The graph below shows the phase change of graphite negative electrode under different discharge magnifications. It can be seen from the figure that when the velocity Ve of Li + prolapse is less than the diffusion velocity Vd of Li + within graphite (small rate discharge), graphite The negative electrode should always be in equilibrium. Therefore, diffraction peaks of single phase and two phases coexist should be observed in the diffraction pattern. If Ve is larger than Vd, a concentration gradient of Li is formed inside the graphite particle and the interior of the particle will form rich Lithium core, outside will form a lithium-poor shell, all of these phases will be observed at the same time, and only be fully shelved to disappear visible in the above experiments, C / 2 and 1C rate graphite negative electrode is The coexistence of multiple phases proves that the release rate of Li + should be higher than the diffusion rate of Li + in graphite, so it needs some time to stand after discharging to reach the equilibrium inside the particles.
The graph below shows the phase change of the negative electrode during discharge at C / 10 at -20 ° C. It can be seen that four different phases (LiC6, LiC12, Li1-XC18 and Li1-XC54) appear at 0.71 Ah Which indicates that the non-uniform phenomenon in the negative electrode of graphite is more serious than that at normal temperature at low temperature.At the same time, the capacity of the battery at low temperature is tested at 1505.8mAh (C / 10 contains a constant voltage discharge process, with a capacity of only 1209.6mAh / g ) Was significantly lower than at room temperature 2002.6mAh (C / 30 rate constant current and constant discharge) capacity.
The graph below shows the phase change of the graphite negative electrode during the shelf process after discharge at low temperature. It can be seen from the graph that the phase change of the graphite negative electrode is obviously slower than that at room temperature due to the deterioration of the kinetic conditions at low temperature. It can be seen that although the lithium negative electrode has not reached an equilibrium even after 11 hours of storage, if the lithium ion battery is not used at low temperature for a long time, the capacity of the lithium ion battery may be decreased.
The performance of Li-ion batteries is greatly influenced by the kinetic conditions. The study by Veronika Zinth shows that both the C / 2 and 1C discharge rates have exceeded the diffusion rate of Li in the graphite.
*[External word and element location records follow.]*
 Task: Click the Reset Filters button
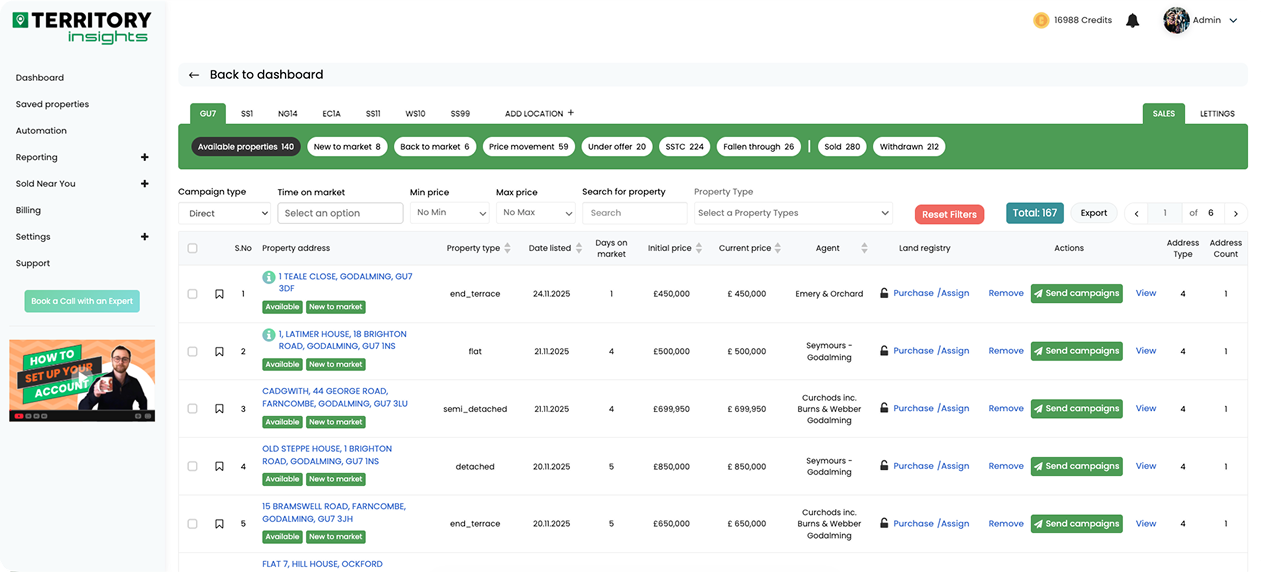pos(949,214)
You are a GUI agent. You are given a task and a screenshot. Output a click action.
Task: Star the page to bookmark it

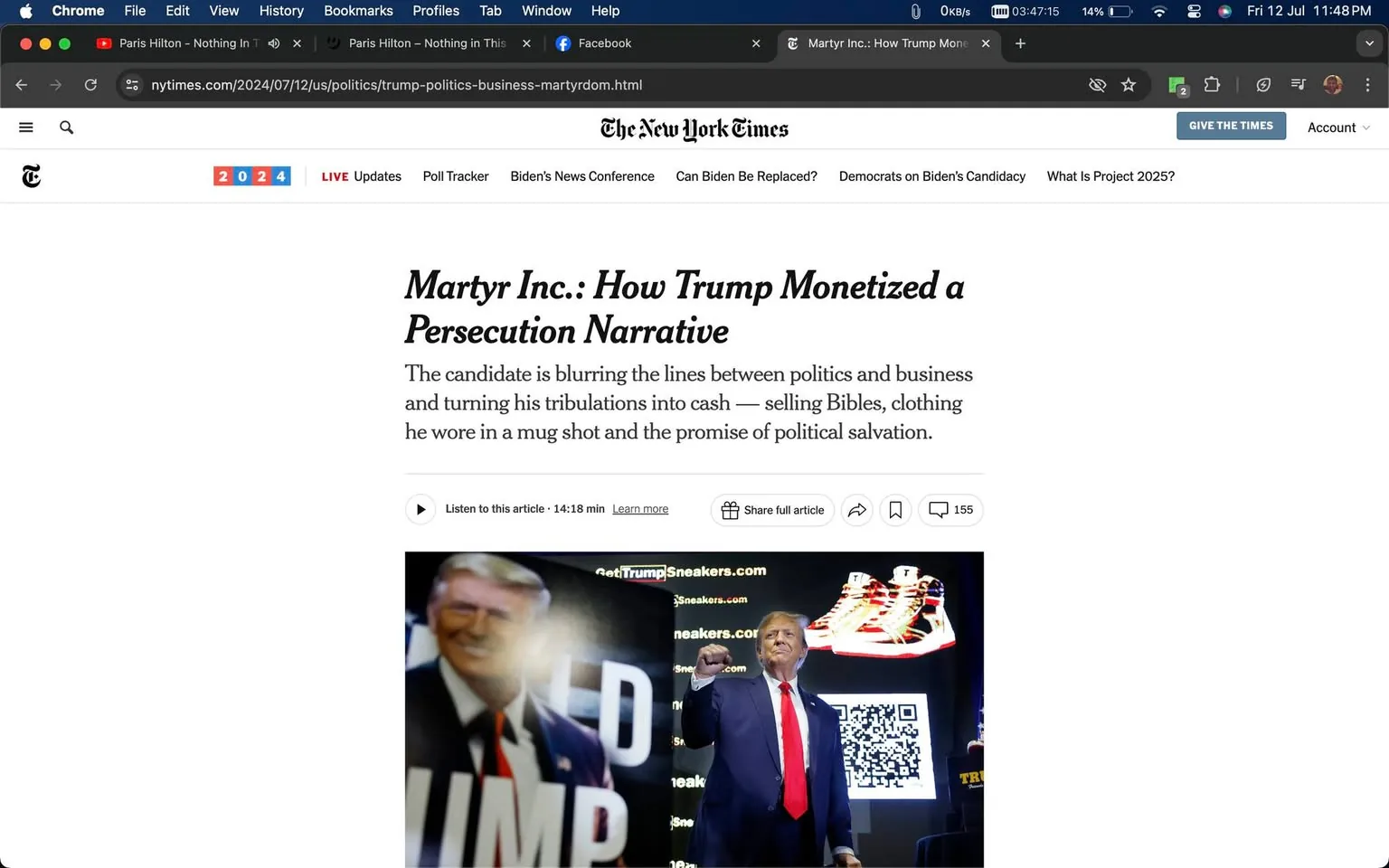coord(1129,84)
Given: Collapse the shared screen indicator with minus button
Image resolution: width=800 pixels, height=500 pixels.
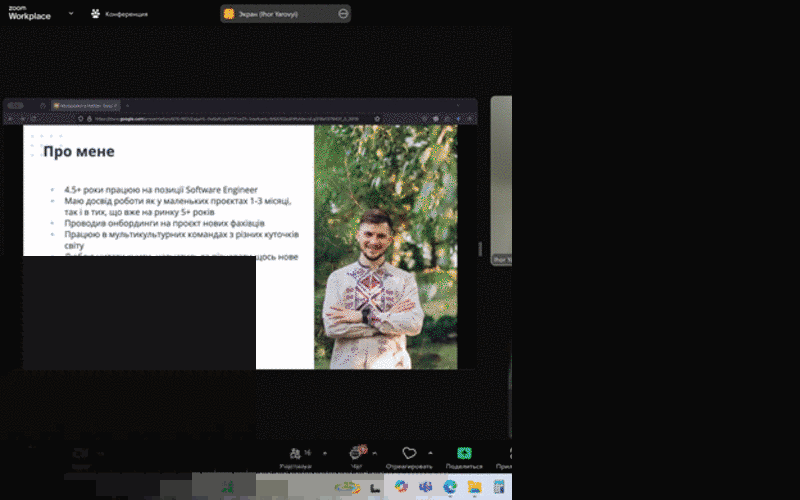Looking at the screenshot, I should pyautogui.click(x=344, y=14).
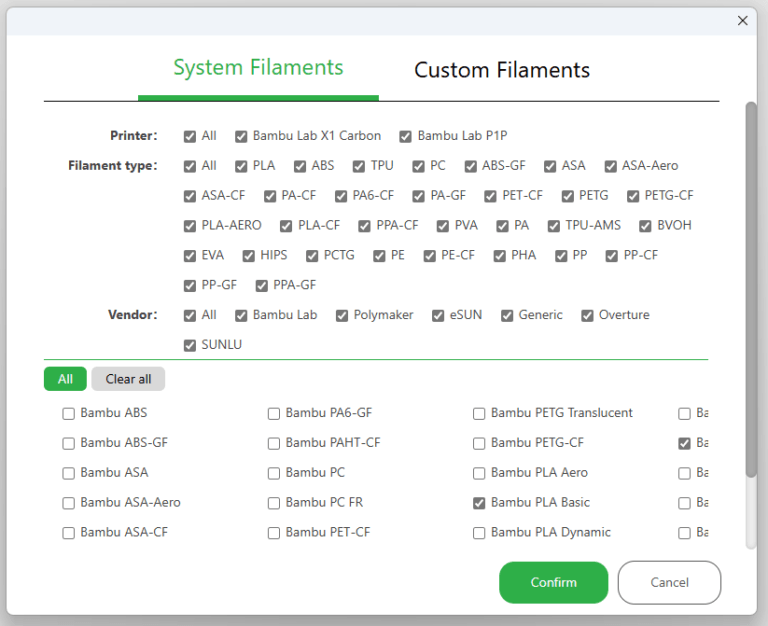Screen dimensions: 768x626
Task: Switch to Custom Filaments tab
Action: [501, 70]
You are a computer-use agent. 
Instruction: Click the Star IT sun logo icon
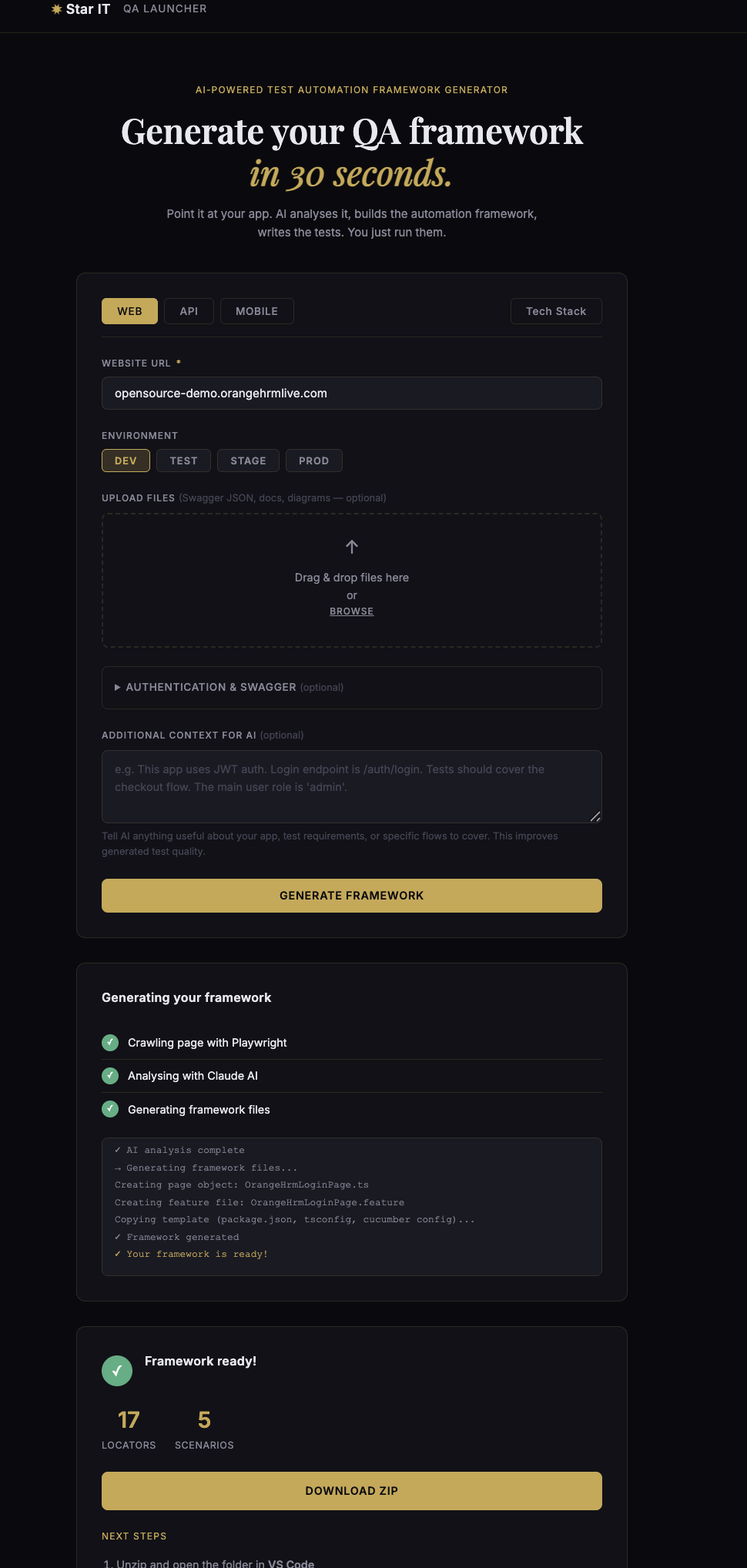point(56,9)
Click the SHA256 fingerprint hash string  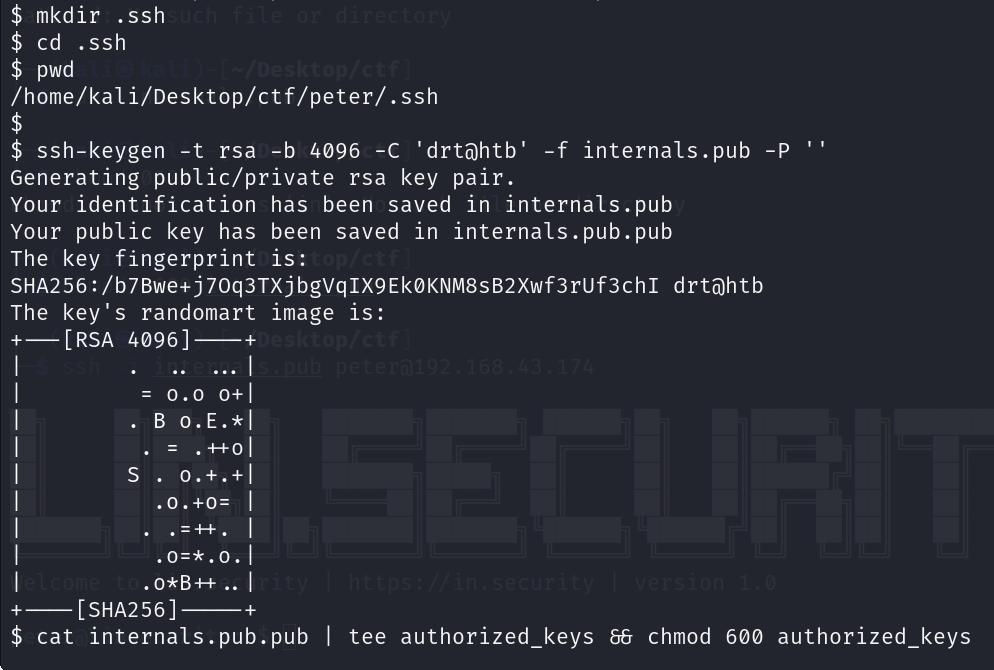click(335, 286)
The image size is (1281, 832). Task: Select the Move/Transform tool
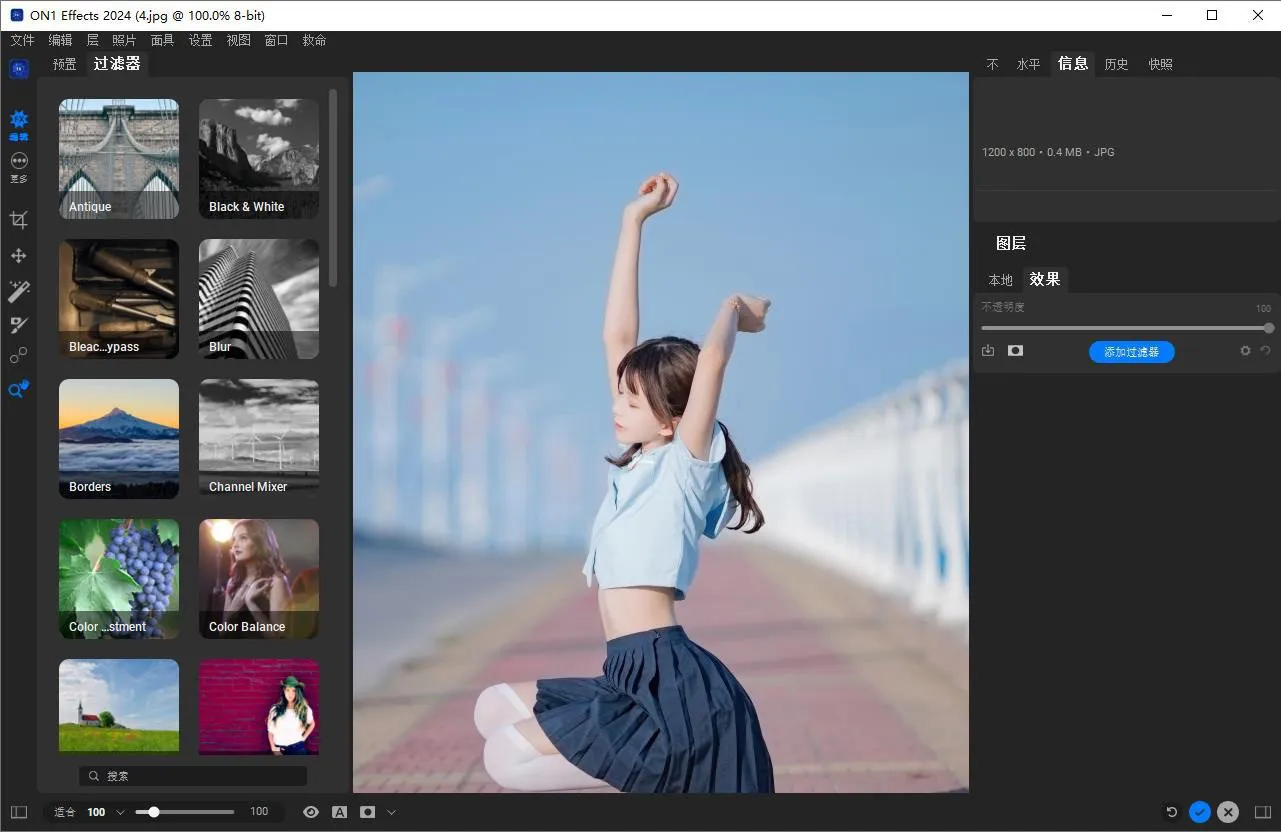[x=18, y=256]
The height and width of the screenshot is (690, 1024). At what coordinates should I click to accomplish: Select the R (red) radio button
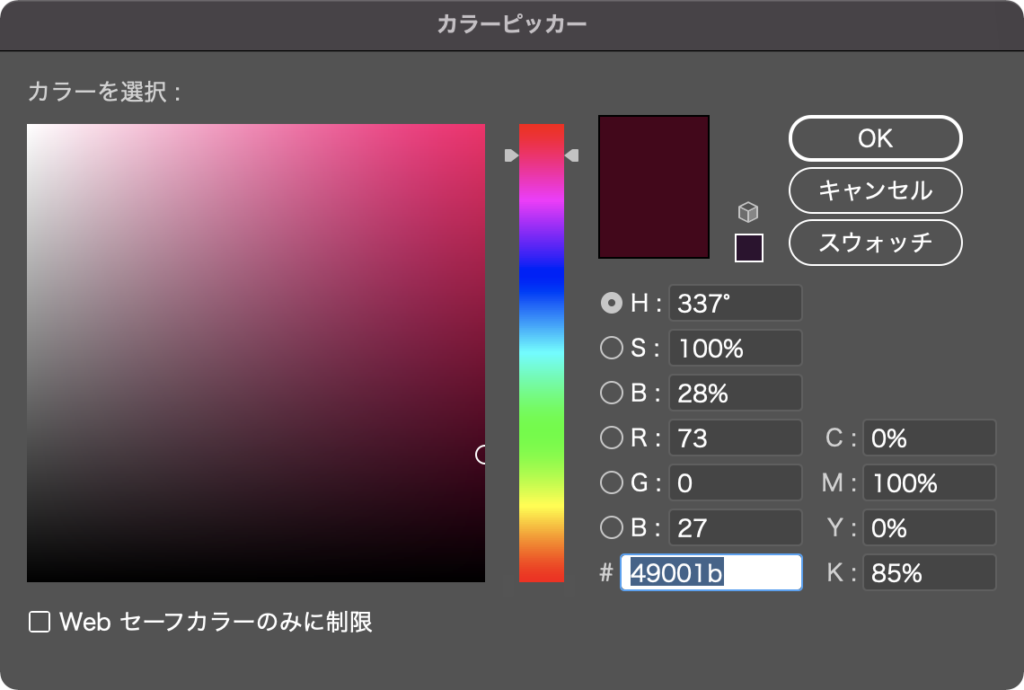[613, 438]
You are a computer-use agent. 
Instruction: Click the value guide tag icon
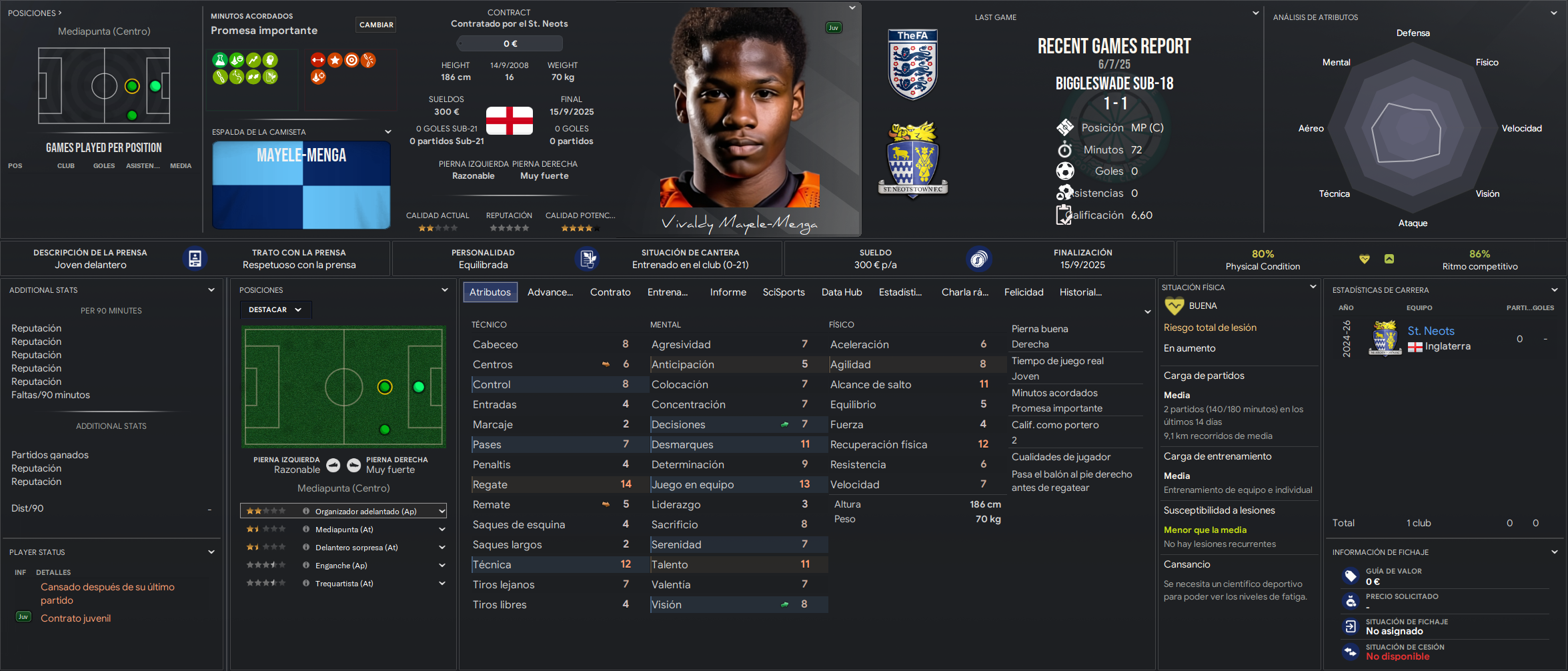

Therefore, during discharge, graphite Negative Li concentration gradient generated within the graphite anode and produce a variety of phases, you must go through a period of shelving in order to ensure the balance within the graphite anode.Low temperature conditions, lithium ion kinetics conditions worse, so the discharge process Graphite anode imbalance is more serious, discharge time should also be shelved to extend, so as to ensure the balance within the negative graphite.